Print each entry word for word.

Stored data:
((

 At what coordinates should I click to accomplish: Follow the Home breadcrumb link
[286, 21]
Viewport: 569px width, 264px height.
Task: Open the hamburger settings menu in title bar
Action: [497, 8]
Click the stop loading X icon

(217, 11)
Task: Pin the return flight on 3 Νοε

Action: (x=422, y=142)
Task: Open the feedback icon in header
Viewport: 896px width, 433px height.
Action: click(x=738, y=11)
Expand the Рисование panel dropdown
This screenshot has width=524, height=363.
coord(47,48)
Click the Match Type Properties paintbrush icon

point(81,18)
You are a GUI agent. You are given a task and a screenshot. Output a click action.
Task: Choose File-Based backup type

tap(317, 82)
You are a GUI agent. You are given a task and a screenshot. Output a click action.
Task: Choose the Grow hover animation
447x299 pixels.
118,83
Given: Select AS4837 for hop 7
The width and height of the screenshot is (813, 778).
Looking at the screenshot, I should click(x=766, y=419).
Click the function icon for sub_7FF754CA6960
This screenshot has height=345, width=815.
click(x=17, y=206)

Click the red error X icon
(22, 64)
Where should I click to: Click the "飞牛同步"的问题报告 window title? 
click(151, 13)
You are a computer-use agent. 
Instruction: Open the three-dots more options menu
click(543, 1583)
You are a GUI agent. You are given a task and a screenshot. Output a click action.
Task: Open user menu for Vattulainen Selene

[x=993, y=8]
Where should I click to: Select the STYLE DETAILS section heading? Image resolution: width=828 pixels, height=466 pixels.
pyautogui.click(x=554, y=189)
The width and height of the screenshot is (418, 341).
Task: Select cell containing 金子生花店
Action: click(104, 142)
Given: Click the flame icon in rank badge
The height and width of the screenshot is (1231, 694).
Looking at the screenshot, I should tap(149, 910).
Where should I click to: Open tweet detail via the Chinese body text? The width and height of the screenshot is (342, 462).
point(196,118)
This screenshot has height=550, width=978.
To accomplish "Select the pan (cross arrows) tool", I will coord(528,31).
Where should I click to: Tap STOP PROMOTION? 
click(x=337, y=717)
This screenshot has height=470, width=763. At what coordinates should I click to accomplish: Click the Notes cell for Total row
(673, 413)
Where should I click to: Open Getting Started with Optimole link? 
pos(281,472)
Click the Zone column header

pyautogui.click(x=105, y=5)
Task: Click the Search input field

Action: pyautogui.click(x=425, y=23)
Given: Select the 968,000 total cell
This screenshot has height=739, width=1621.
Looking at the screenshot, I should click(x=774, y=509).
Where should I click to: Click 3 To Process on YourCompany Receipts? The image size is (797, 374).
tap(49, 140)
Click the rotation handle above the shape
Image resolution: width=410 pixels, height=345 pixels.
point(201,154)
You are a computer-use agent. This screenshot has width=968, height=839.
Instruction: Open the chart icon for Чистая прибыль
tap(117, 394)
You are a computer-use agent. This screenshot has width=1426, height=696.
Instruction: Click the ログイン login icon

))

**RESPONSE BELOW:**
 At what coordinates should I click to accomplish: Follow the Home breadcrumb link
[286, 21]
Viewport: 569px width, 264px height.
Task: Open the hamburger settings menu in title bar
Action: [497, 8]
Click the stop loading X icon

(217, 11)
Task: Pin the return flight on 3 Νοε

Action: (x=422, y=142)
Task: Open the feedback icon in header
Viewport: 896px width, 433px height.
Action: click(x=738, y=11)
Expand the Рисование panel dropdown
This screenshot has width=524, height=363.
coord(47,48)
Click the Match Type Properties paintbrush icon

point(81,18)
You are a GUI agent. You are given a task and a screenshot. Output a click action.
Task: Choose File-Based backup type

tap(317, 82)
You are a GUI agent. You are given a task and a screenshot. Output a click action.
Task: Choose the Grow hover animation
447x299 pixels.
118,83
Given: Select AS4837 for hop 7
The width and height of the screenshot is (813, 778).
Looking at the screenshot, I should click(x=766, y=419).
Click the function icon for sub_7FF754CA6960
This screenshot has height=345, width=815.
click(x=17, y=206)

Click the red error X icon
(22, 64)
Where should I click to: Click the "飞牛同步"的问题报告 window title? 
click(151, 13)
You are a computer-use agent. 
Instruction: Open the three-dots more options menu
click(543, 1583)
You are a GUI agent. You are given a task and a screenshot. Output a click action.
Task: Open user menu for Vattulainen Selene

[x=993, y=8]
Where should I click to: Select the STYLE DETAILS section heading? Image resolution: width=828 pixels, height=466 pixels.
pyautogui.click(x=554, y=189)
The width and height of the screenshot is (418, 341).
Task: Select cell containing 金子生花店
Action: click(104, 142)
Given: Click the flame icon in rank badge
The height and width of the screenshot is (1231, 694).
Looking at the screenshot, I should tap(149, 910).
Where should I click to: Open tweet detail via the Chinese body text? The width and height of the screenshot is (342, 462).
point(196,118)
This screenshot has height=550, width=978.
To accomplish "Select the pan (cross arrows) tool", I will coord(528,31).
Where should I click to: Tap STOP PROMOTION? 
click(x=337, y=717)
This screenshot has height=470, width=763. At what coordinates should I click to accomplish: Click the Notes cell for Total row
(673, 413)
Where should I click to: Open Getting Started with Optimole link? 
pos(281,472)
Click the Zone column header

pyautogui.click(x=105, y=5)
Task: Click the Search input field

Action: pyautogui.click(x=425, y=23)
Given: Select the 968,000 total cell
This screenshot has height=739, width=1621.
Looking at the screenshot, I should click(x=774, y=509).
Where should I click to: Click 3 To Process on YourCompany Receipts? The image size is (797, 374).
tap(49, 140)
Click the rotation handle above the shape
Image resolution: width=410 pixels, height=345 pixels.
point(201,154)
You are a computer-use agent. This screenshot has width=968, height=839.
Instruction: Open the chart icon for Чистая прибыль
tap(117, 394)
You are a computer-use agent. This screenshot has width=1426, height=696.
Instruction: Click the ログイン login icon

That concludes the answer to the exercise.